Zulip Chat Archive

Stream: Is there code for X?

Topic: Monotone Prod.fst for Lex products

Scott Carnahan (Feb 18 2024 at 08:23):

I was hoping to prove something like the following:

import Mathlib.Data.Prod.Lex

theorem monotone_prod_fst_lex [PartialOrder α] [PartialOrder β] (t c: (α ×ₗ β)) (h : t ≤ c) :
    t.1 ≤ c.1 := by
  sorry

Using refine Monotone.imp ?_ h reduces the goal to Monotone Prod.fst, but my usual methods are leading me into circles here.

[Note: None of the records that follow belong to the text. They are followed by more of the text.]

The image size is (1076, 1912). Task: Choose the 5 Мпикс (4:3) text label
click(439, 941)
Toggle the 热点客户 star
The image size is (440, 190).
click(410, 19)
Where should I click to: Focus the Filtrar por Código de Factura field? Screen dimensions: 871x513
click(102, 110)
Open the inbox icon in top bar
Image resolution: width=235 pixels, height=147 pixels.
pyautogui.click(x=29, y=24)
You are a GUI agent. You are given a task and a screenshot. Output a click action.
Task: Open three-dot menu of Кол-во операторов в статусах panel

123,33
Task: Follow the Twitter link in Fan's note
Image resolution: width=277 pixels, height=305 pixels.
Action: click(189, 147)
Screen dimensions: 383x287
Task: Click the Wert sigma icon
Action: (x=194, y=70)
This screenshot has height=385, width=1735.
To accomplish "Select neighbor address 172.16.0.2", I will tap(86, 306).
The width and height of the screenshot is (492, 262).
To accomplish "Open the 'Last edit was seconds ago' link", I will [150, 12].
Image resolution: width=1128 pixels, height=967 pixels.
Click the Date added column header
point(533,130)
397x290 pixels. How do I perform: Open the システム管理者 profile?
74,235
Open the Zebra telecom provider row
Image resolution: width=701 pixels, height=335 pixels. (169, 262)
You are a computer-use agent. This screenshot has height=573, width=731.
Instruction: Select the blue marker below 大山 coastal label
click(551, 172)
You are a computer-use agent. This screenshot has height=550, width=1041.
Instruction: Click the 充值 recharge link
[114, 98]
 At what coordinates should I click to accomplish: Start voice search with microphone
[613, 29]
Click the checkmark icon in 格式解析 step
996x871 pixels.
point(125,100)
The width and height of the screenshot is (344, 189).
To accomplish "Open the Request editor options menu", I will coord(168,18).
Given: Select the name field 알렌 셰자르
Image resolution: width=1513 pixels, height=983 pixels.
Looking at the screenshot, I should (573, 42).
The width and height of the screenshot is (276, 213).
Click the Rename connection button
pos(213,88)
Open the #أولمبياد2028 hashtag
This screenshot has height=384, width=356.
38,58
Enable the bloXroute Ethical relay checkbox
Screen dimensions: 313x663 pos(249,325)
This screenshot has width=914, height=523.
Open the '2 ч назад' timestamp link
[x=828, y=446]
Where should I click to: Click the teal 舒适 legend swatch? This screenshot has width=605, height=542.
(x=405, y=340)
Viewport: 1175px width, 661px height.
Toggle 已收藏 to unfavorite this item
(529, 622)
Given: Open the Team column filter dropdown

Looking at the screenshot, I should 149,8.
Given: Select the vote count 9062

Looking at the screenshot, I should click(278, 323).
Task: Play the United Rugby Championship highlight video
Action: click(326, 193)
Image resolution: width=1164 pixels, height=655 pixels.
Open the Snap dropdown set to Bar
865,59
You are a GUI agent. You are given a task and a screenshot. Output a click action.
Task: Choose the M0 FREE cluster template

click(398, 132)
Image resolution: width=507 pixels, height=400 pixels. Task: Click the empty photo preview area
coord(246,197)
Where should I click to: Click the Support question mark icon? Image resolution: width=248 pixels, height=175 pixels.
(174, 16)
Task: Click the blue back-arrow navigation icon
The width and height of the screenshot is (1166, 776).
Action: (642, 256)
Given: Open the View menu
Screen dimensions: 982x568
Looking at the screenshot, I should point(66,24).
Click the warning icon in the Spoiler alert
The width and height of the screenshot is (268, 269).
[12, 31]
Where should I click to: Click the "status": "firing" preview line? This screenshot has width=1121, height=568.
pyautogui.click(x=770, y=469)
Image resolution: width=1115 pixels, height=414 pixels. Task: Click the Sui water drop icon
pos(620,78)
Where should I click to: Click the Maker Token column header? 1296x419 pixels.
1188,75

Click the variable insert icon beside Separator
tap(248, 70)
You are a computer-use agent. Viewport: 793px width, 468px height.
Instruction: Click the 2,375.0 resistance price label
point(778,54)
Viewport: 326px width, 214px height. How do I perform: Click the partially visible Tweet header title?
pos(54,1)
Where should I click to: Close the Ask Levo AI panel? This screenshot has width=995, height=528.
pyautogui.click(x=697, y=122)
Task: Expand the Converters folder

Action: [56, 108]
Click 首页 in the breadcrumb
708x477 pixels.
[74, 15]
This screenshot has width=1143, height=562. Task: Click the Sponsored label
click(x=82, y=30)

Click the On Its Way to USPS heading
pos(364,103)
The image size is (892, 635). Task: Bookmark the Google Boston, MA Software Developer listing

Ruben Van de Velde (Feb 18 2024 at 08:29):

Probably something with docs#Prod.Lex.le_iff

Scott Carnahan (Feb 18 2024 at 08:53):

theorem monotone_prod_fst_lex [PartialOrder α] [PartialOrder β] (t c: (α ×ₗ β)) (h : t ≤ c) :
    t.1 ≤ c.1 := by
  cases ((Prod.Lex.le_iff t c).mp h) with
  | inl h' => exact LT.lt.le h'
  | inr h' => simp_all only [le_refl]

Scott Carnahan (Feb 18 2024 at 08:53):

Thank you!

Eric Wieser (Feb 18 2024 at 09:02):

Strictly speaking that statement is ill-typed; it should mention ofLex before using .1

Last updated: May 02 2025 at 03:31 UTC